• EXERCISE DIRECTIONS
Without the pictures, reproduce the entries below exactly.

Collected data
/---

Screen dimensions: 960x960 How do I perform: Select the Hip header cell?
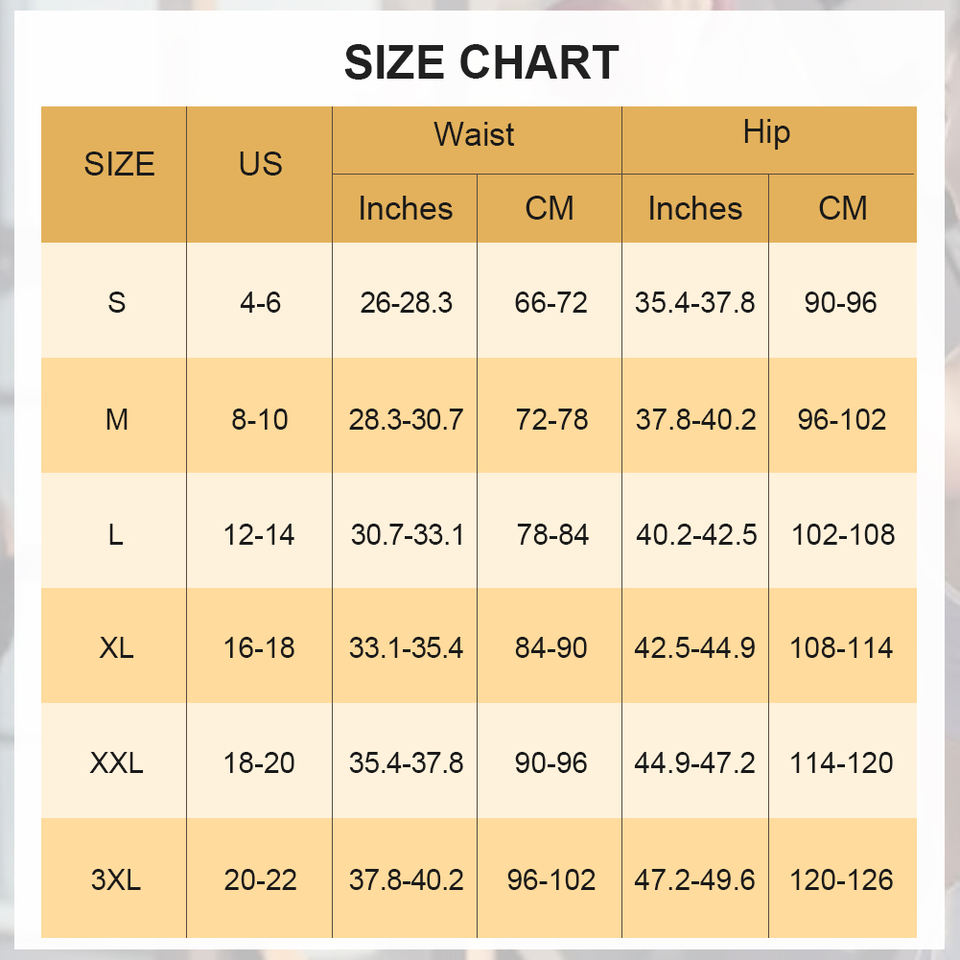pyautogui.click(x=766, y=133)
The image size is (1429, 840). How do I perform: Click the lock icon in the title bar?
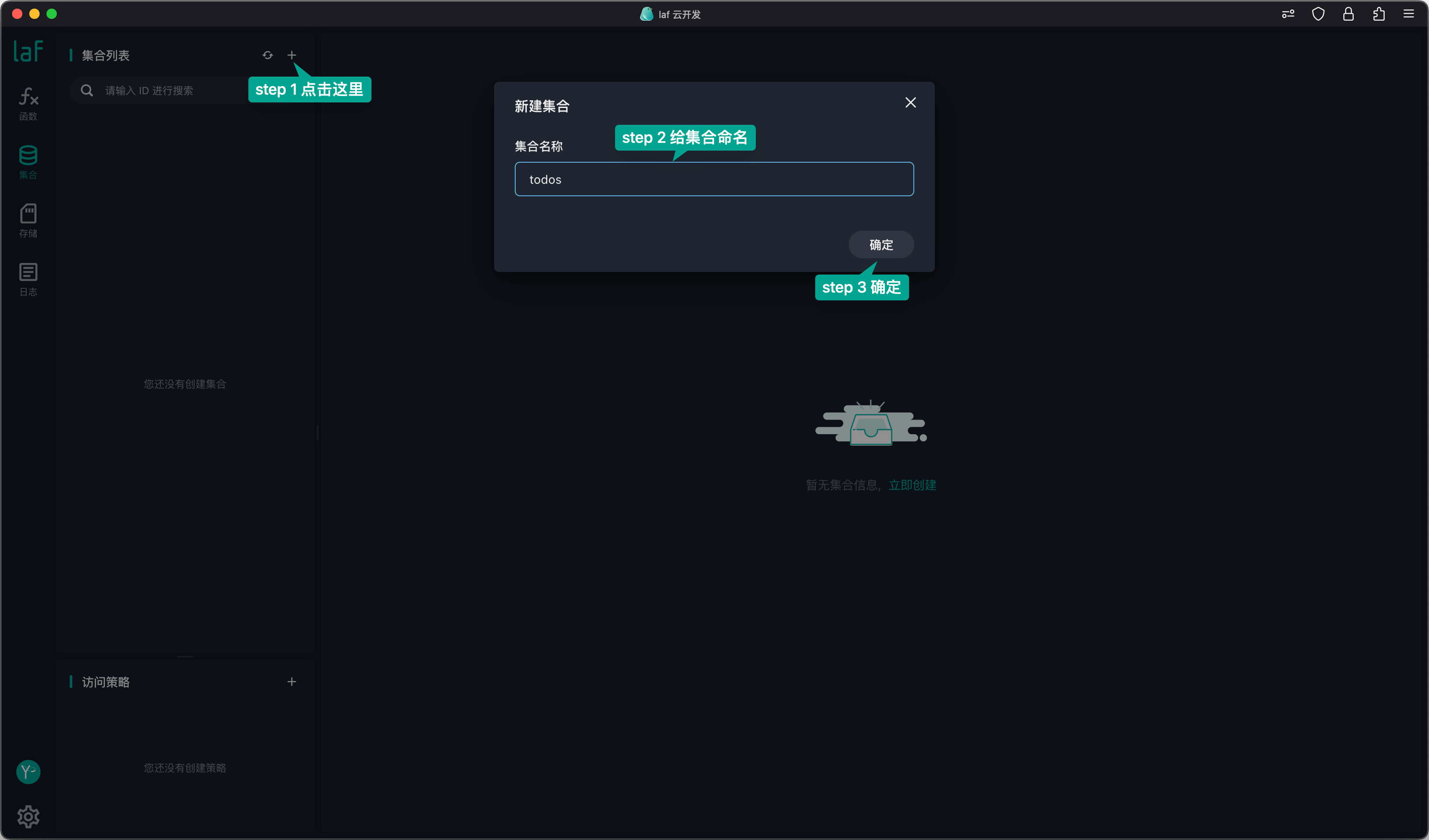coord(1349,14)

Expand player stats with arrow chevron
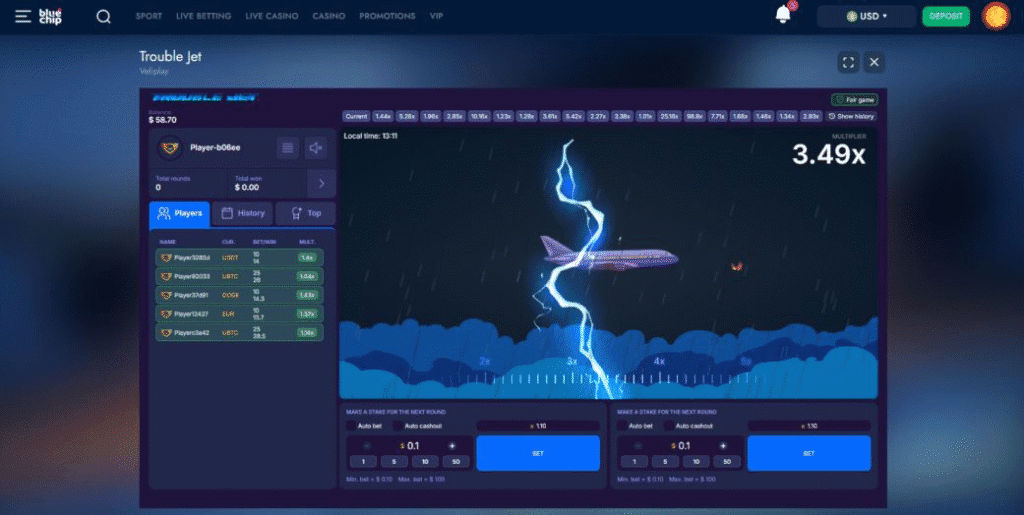coord(321,183)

\---

• COMPLETED EXERCISE
Screen dimensions: 960x960 How do I perform: Select the Hip header cell?
pyautogui.click(x=766, y=133)
The image size is (1429, 840). How do I perform: Click the lock icon in the title bar?
coord(1349,14)

Expand player stats with arrow chevron
coord(321,183)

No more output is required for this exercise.